:: Source document ::
....
The House of Estridsen was a dynasty that provided the kings of Denmark from 1047 to 1412.  The dynasty is named after its ancestor Estrid Svendsdatter.  The dynasty is sometimes called the Ulfinger, after Estrid's husband, Ulf Jarl. The dynasty also provided three of the rulers of Sweden in the years 1125–1412. Their family coat of arms became the coat of arms of Denmark and therefore influenced the coat of arms of Tallinn and the coat of arms of Estonia.

The Royal Court of Denmark does not differentiate between different royal houses among the early Danish kings, but uses the term "the descent of Gorm the Old" about all the pre-Oldenburg monarchs.

Background 
The name of the Estridsen dynasty recalls their acquisition of the Danish crown through the marriage of Ulf the Earl to Estrid Svendsdatter of the House of Knýtlinga, daughter of Sweyn Forkbeard and sister of Cnut the Great. Later genealogies (introduced by the Danish historian Jakob Langebek in the 18th century) trace the family from Jomsviking leader Styrbjörn the Strong, a scion of the Swedish royal family, who in turn is given a descent from legendary King Sigurd Hring, regarded as mythical by most modern historians (no actual sources mention such an ancestry). Reliable ancestry traces back no earlier than Ulf's own father, the obscure Thorgil Sprakling and grandfather Björn (in sources called Ursius), the latter thus alternatively being identified as the above Styrbjörn by Langebek.

The dynasty reached its peak with the Kalmar Union, when its members reigned as kings of Denmark, Norway and Sweden in personal union. The dynasty came to end in 1412 with the death of its last member Queen Margaret I. All of the subsequent monarchs of Denmark are cognatic descendants of the House of Estridsen.
....
:: Instructions ::
1/ Copy the passage of the House of Estridsen text from "The Royal Court" up to and including "the pre-Oldenburg monarchs.".
2/ Identify each row below that contains the word "should" and copy those rows in full, treating case as significant.

:: Supplied records ::
....
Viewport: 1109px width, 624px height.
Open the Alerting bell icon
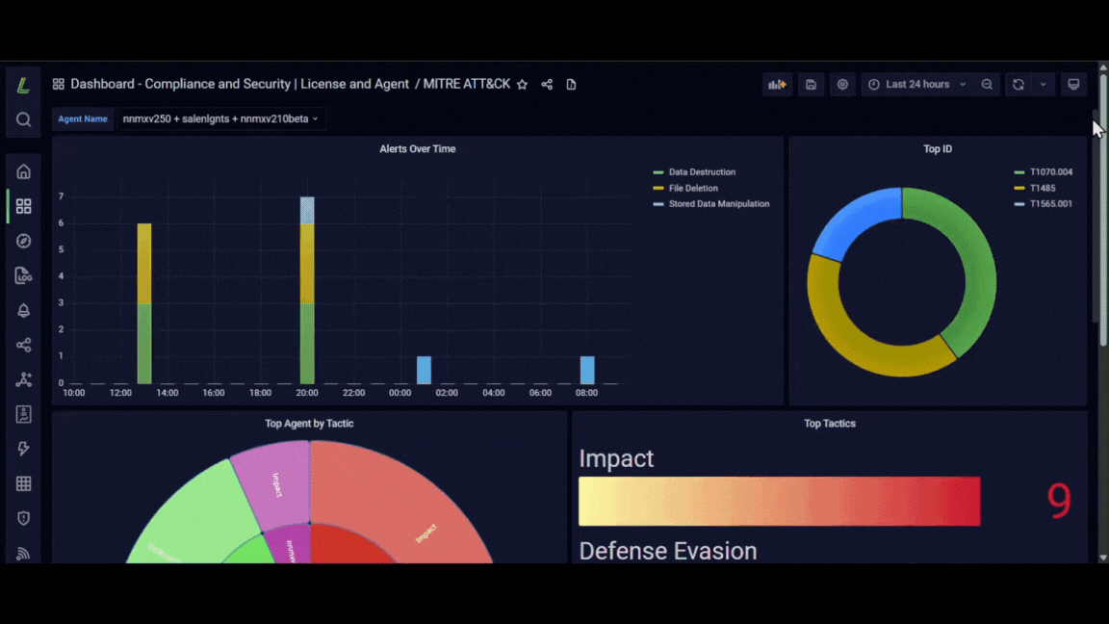click(x=23, y=310)
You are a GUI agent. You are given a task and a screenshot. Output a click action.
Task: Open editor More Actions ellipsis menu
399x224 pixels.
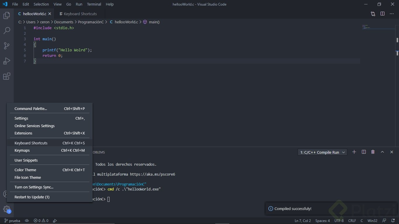(x=392, y=14)
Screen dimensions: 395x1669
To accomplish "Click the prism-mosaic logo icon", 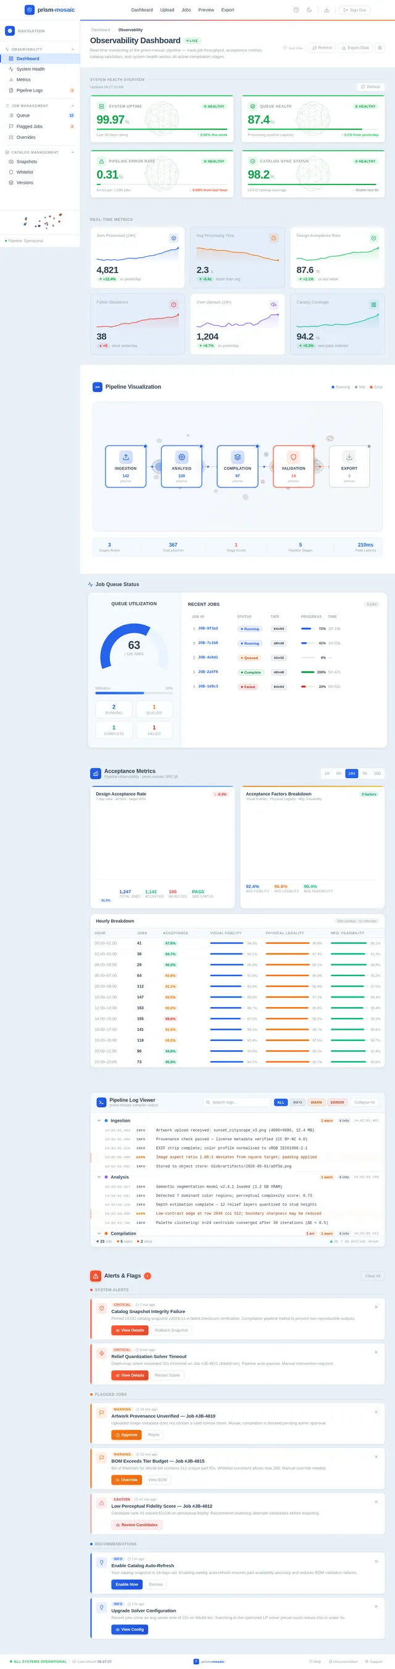I will point(29,10).
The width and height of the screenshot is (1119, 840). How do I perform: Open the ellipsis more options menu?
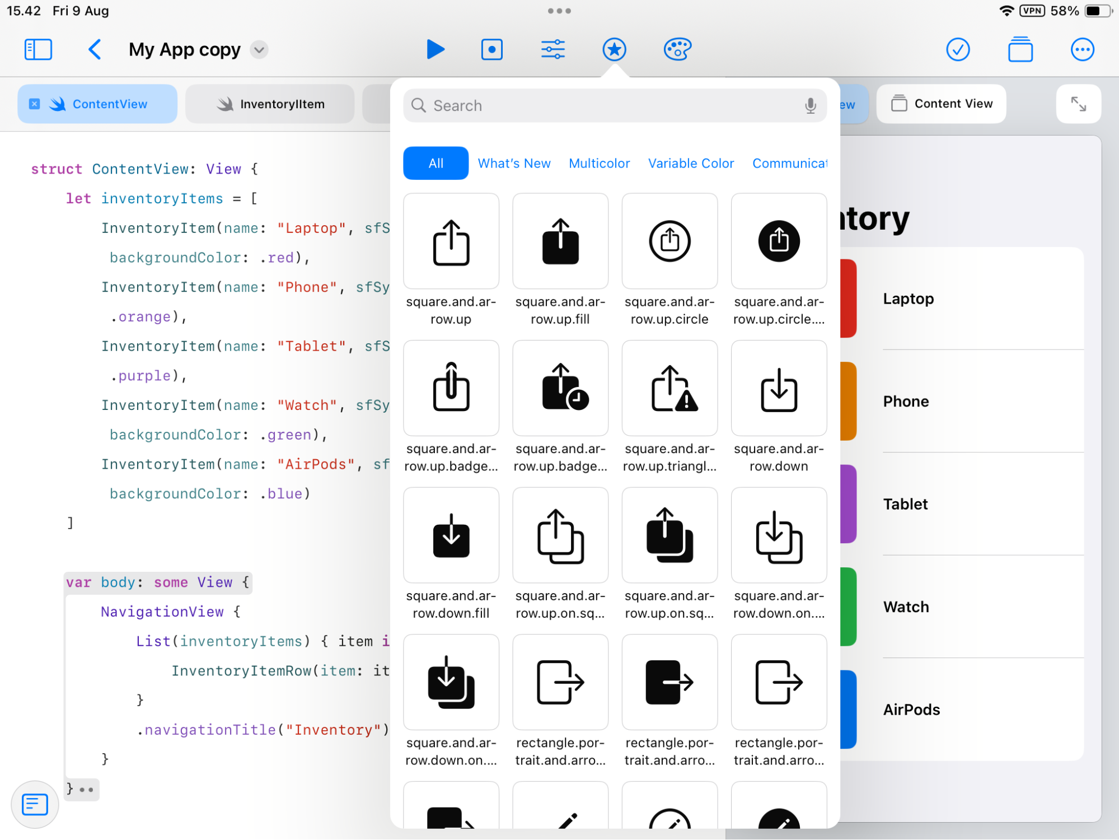tap(1083, 49)
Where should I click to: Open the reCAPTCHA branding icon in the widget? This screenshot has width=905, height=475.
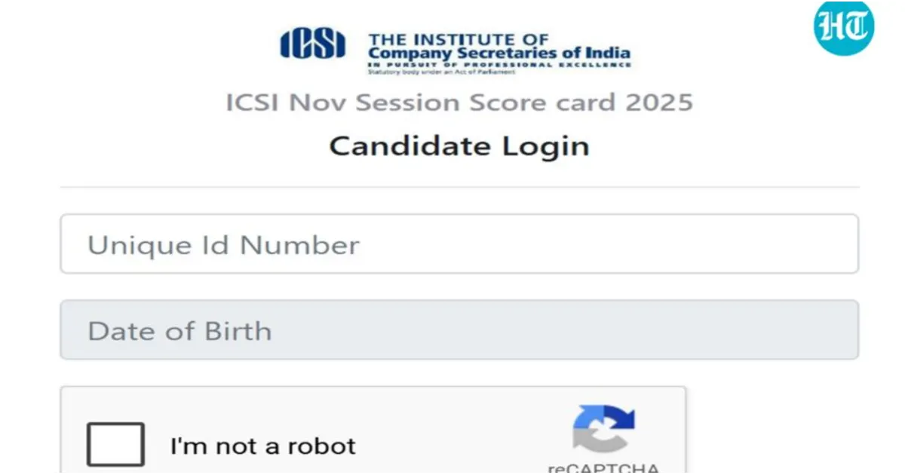606,430
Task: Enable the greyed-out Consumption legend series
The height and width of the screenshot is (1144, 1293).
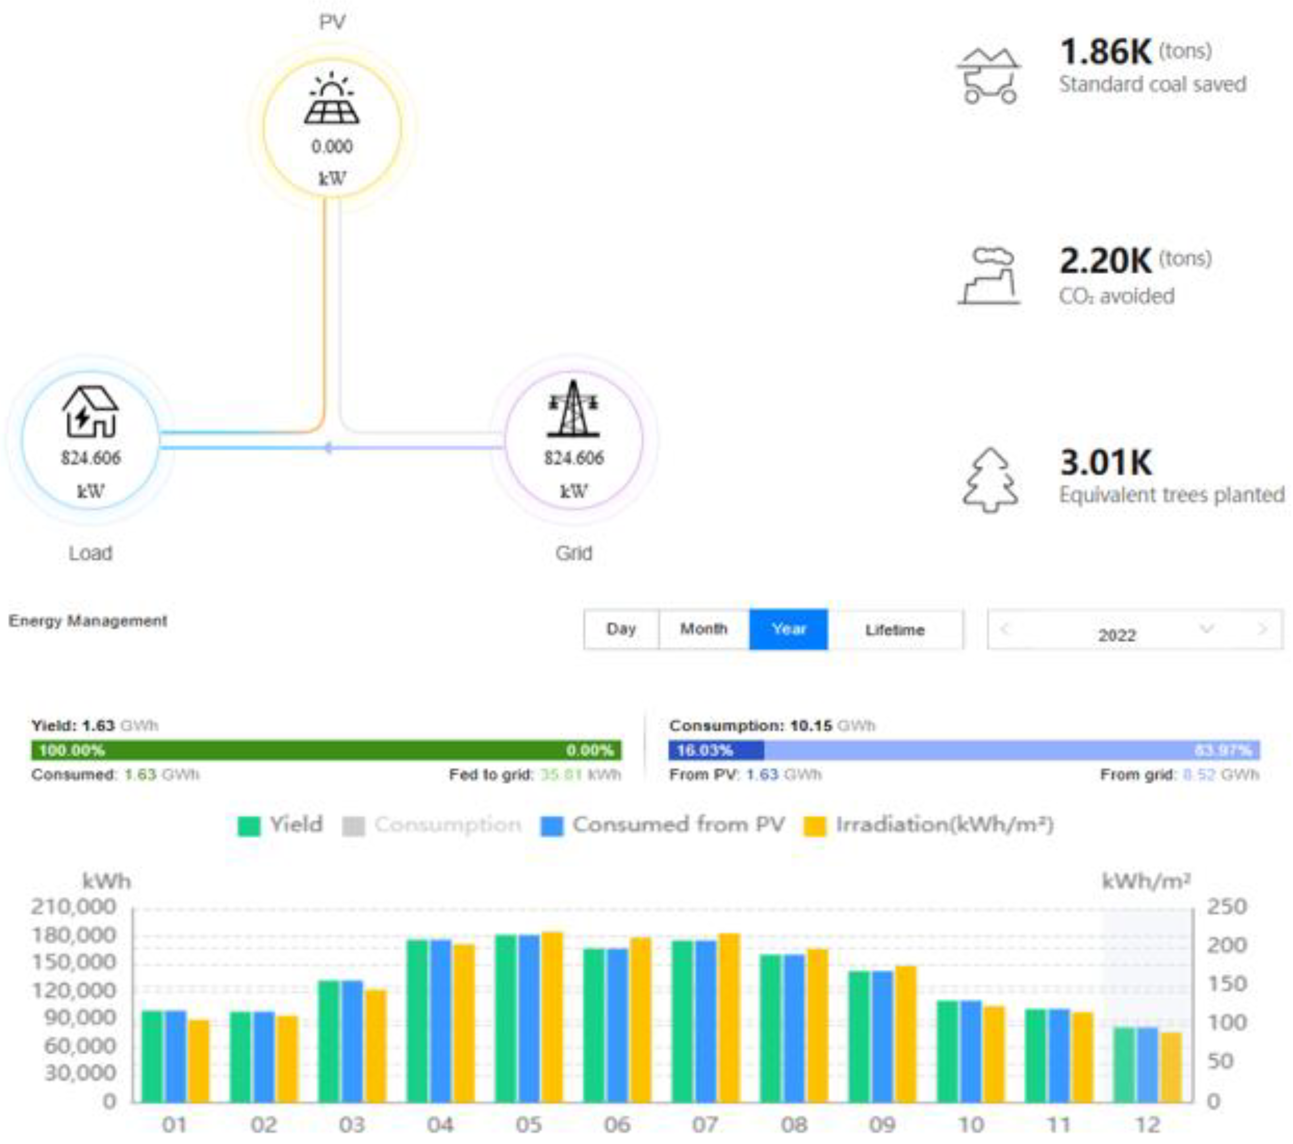Action: tap(431, 825)
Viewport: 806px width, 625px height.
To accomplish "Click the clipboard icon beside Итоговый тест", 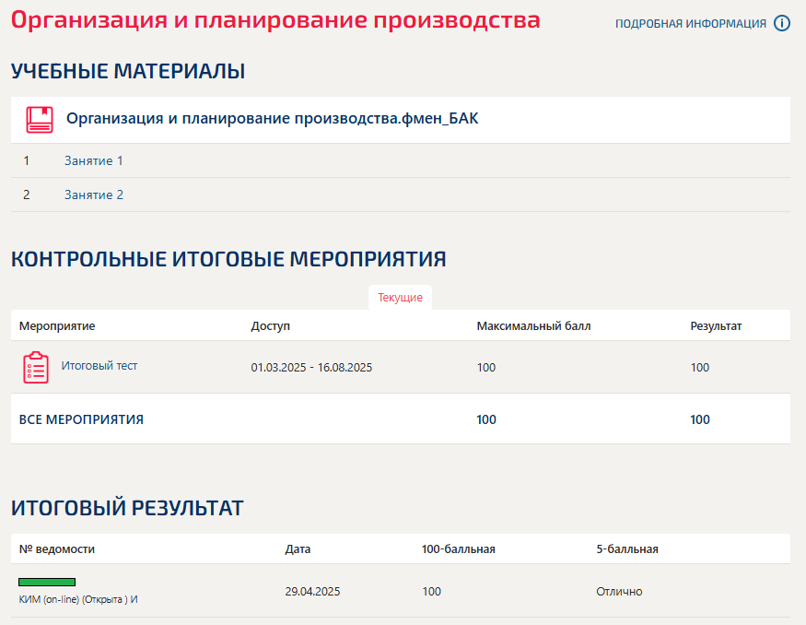I will click(36, 368).
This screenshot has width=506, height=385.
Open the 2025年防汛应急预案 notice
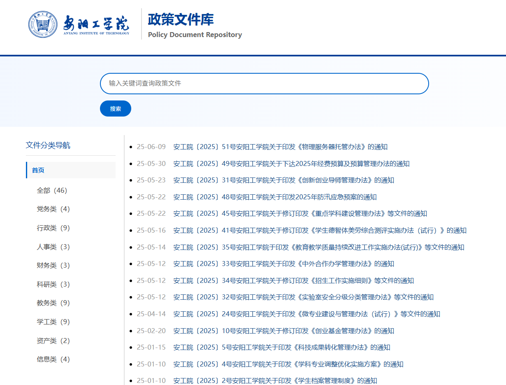point(275,197)
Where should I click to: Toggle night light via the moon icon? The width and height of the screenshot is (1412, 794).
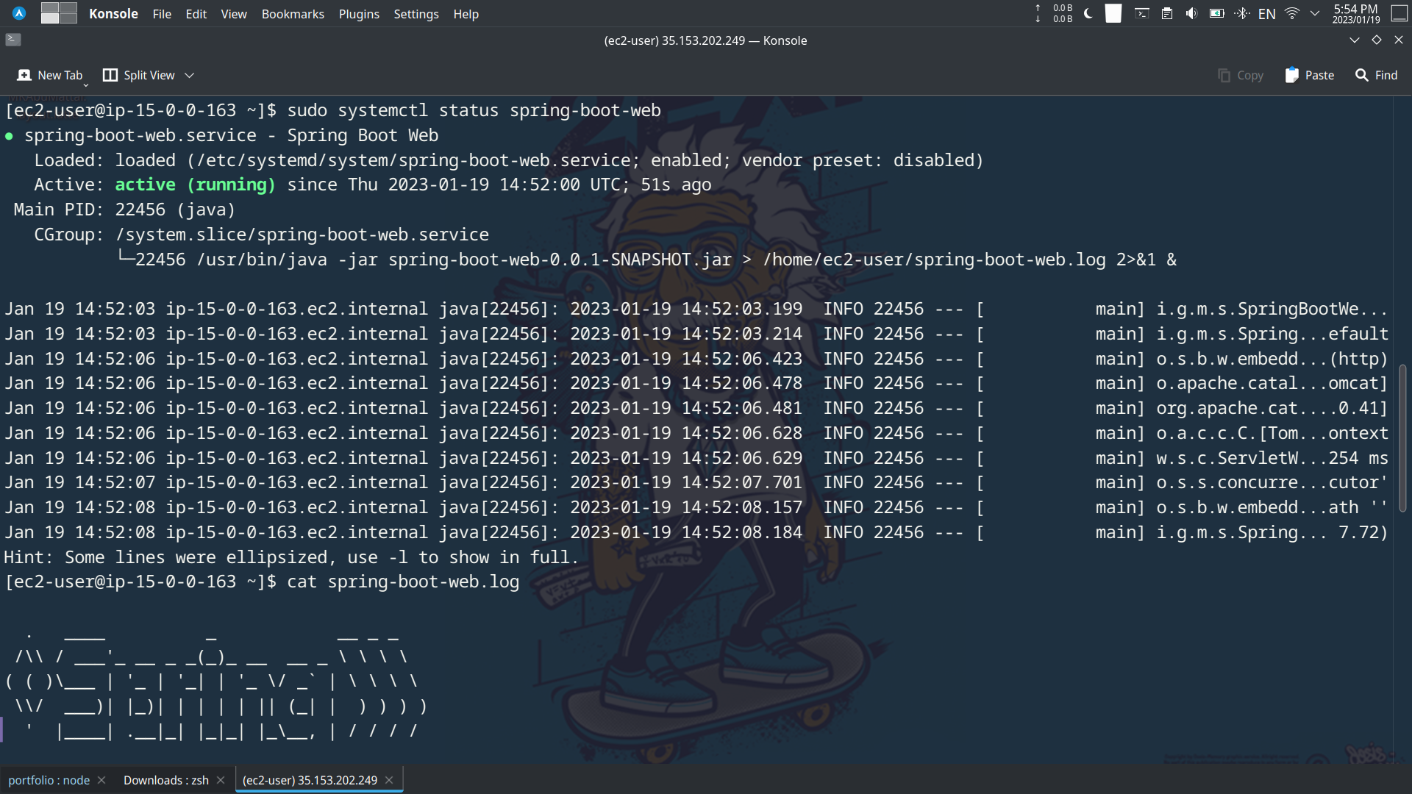coord(1087,13)
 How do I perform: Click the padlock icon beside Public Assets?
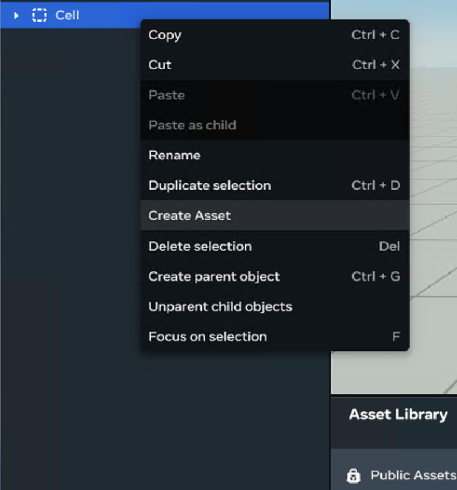pyautogui.click(x=354, y=475)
....
:: Solution set ::
1/
The Royal Court of Denmark does not differentiate between different royal houses among the early Danish kings, but uses the term "the descent of Gorm the Old" about all the pre-Oldenburg monarchs.

2/
Where should I click to: Open the reCAPTCHA branding icon in the widget? This screenshot has width=905, height=475.
Where should I click to: Toggle night light via the moon icon? The width and height of the screenshot is (1412, 794).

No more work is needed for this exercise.